Why COVID-19 Prevention Should Be A Priority If You're Pregnant

Pregnancy is rough on the body. Growing a human is no easy feat and can take quite a toll on your mental, emotional, and physical health.

Your immune system, in particular, goes through a major adjustment during pregnancy in order to provide an ideal environment for your growing baby. However, this can potentially leave you with a higher risk of developing certain illnesses and infections (via Healthline).

"The immune system is not a monolith — instead it's a complicated system of chemicals and physical structures that are constantly adapting to our circumstances," childbirth educator and doula Sara Lyon explained to Romper. "With this in mind, think of the immune system like a switchboard. In pregnancy, and throughout, there is an ever-changing balance of suppression and enhancement that will make each woman's immune system both more vulnerable to some pathogens and less vulnerable to others." This especially rings true when it comes to COVID-19.

Pregnancy complications associated with COVID-19

Because the immune system is in a state of flux during pregnancy, this leaves pregnant people who have COVID-19 more susceptible to severe complications (via Healthline). A 2021 study published in Obstetrics and Gynecology suggests that women with COVID-19 have a higher risk of maternal death due to an increased need for ventilation and ICU admission during pregnancy.

The health of unborn babies is at risk, too. A 2021 study published in Pathology & Laboratory Medicine found that the virus had a higher chance of attacking the placenta in pregnant people who were unvaccinated. This led to the placenta not being able to provide adequate oxygen and nutrition for the baby, which significantly increased the chances of stillbirth and neonatal death.

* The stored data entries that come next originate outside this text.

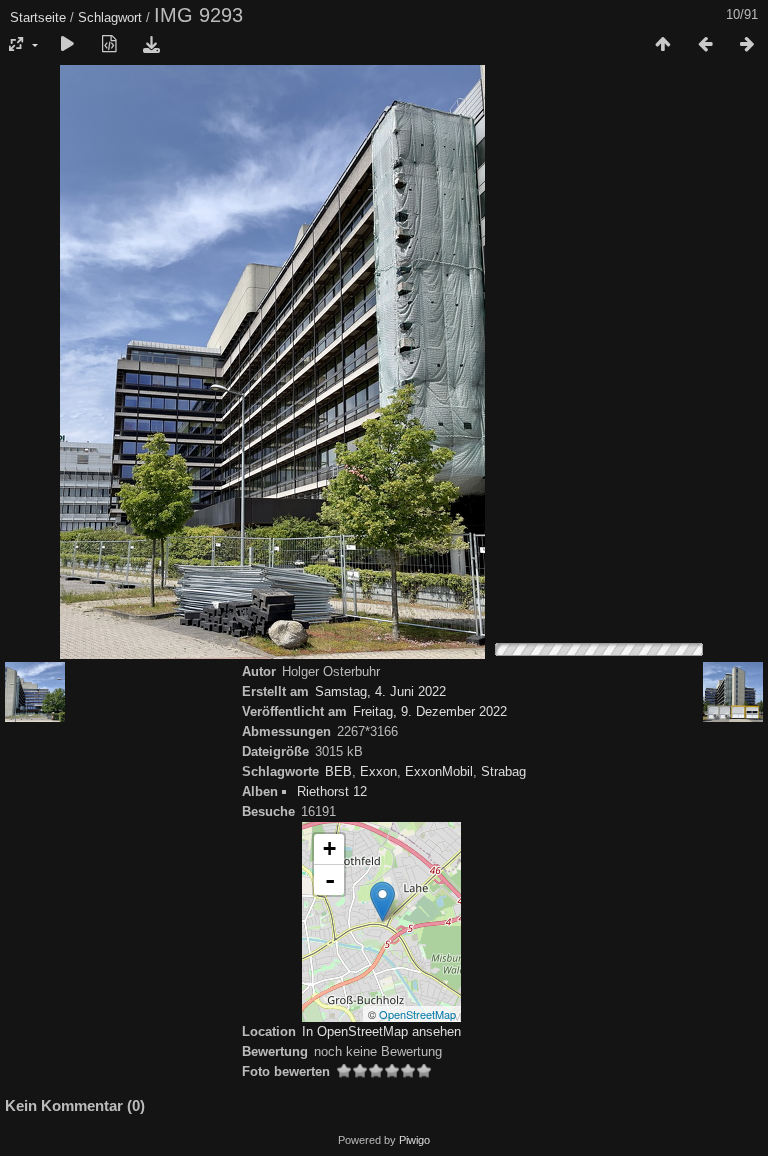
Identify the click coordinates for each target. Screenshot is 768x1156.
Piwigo (414, 1140)
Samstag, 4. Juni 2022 (380, 691)
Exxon (378, 771)
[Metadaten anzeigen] (109, 45)
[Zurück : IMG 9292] (705, 45)
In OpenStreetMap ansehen (381, 1031)
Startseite (38, 17)
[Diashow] (67, 45)
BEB (338, 771)
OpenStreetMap (417, 1014)
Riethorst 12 (332, 791)
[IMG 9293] (382, 901)
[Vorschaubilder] (663, 45)
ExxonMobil (439, 771)
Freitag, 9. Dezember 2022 (430, 711)
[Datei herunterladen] (151, 45)
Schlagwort (110, 17)
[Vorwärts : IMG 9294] (747, 45)
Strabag (503, 771)
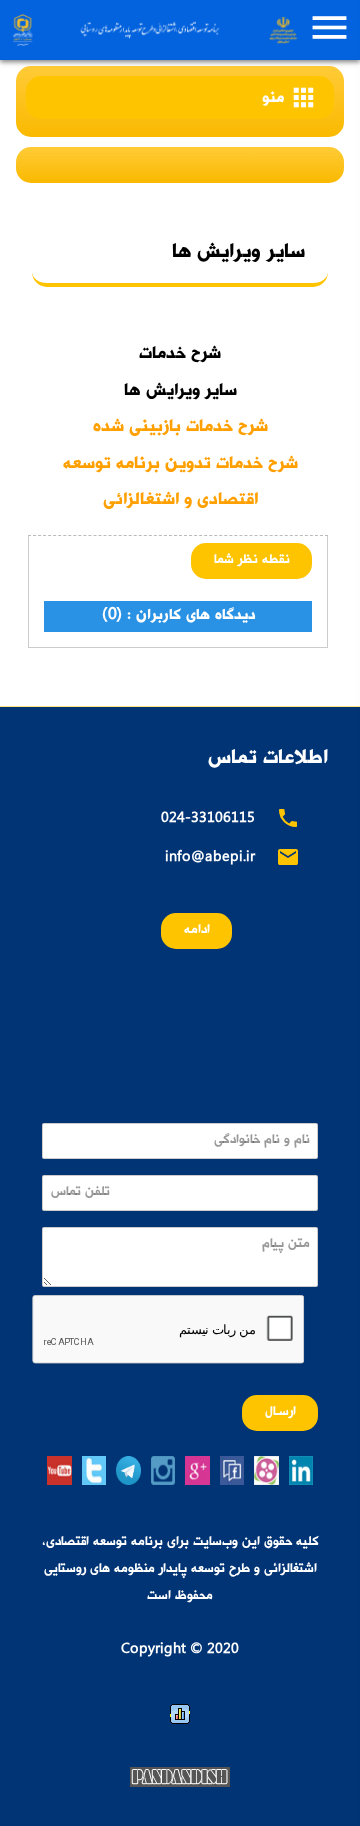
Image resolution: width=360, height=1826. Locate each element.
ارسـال (280, 1412)
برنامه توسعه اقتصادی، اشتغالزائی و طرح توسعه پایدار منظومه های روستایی (153, 30)
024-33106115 (208, 819)
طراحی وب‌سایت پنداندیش (180, 1777)
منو (290, 97)
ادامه (197, 930)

The best way to prevent severe COVID complications and give you and your baby your best chance at being healthy and safe is to get vaccinated. "There is a wide body of evidence demonstrating the safety of certain vaccines to both mother and baby and the potential benefits, such as conferring immunity and lowering the risk of serious disease in the neonate," reproductive endocrinologist Dr. Lucky Sekhon told Healthline. "The COVID vaccine has been approved and is encouraged in pregnant and nursing mothers."